• [DATA SECTION]:

※

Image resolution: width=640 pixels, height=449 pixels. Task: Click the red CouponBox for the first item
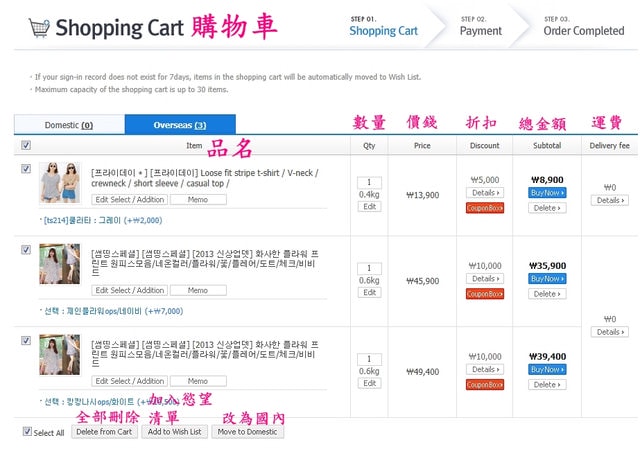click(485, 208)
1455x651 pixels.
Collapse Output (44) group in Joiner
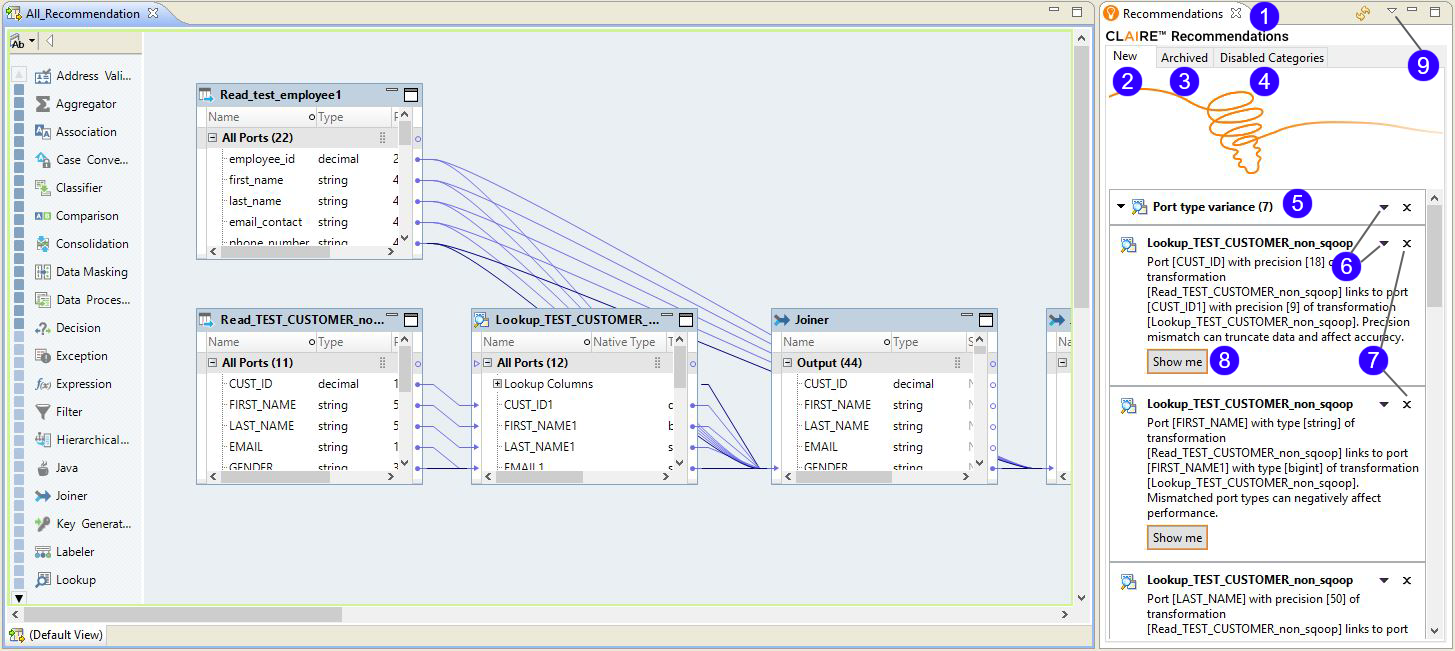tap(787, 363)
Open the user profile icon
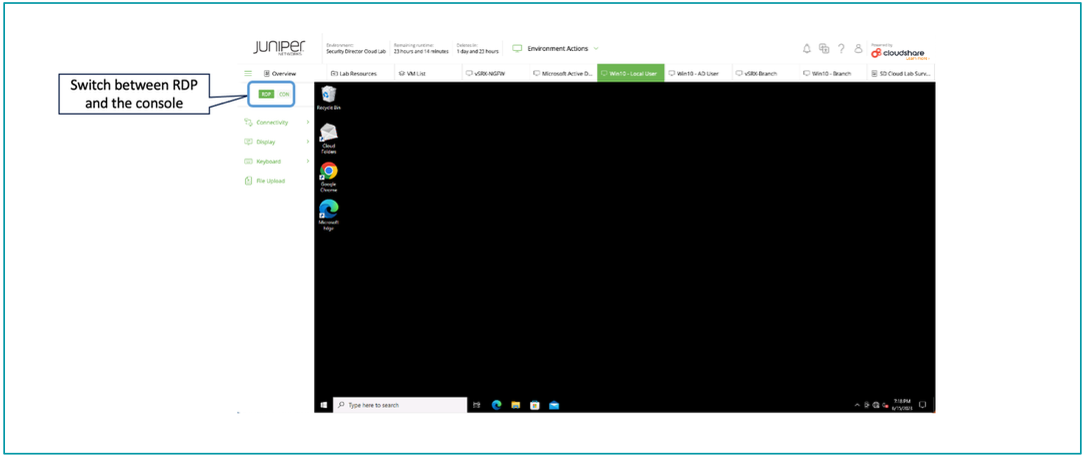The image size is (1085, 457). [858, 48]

※

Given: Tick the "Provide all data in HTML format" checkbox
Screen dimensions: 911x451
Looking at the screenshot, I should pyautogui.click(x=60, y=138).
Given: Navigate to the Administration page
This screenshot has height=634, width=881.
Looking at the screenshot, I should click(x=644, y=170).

※

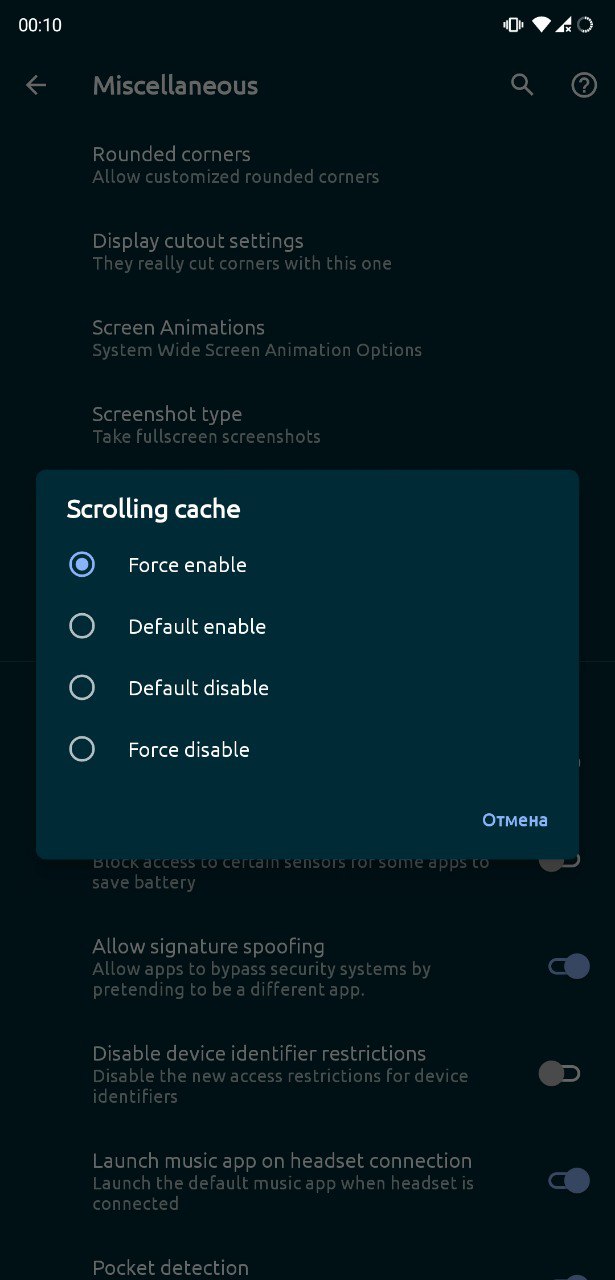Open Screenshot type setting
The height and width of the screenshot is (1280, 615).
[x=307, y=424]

※

• [WHAT IS EXPECTED]:
Where a line of the records above holds the word "Given", count it; give the total as a single number and nothing else.

• [SOLUTION FOR THIS TASK]:
2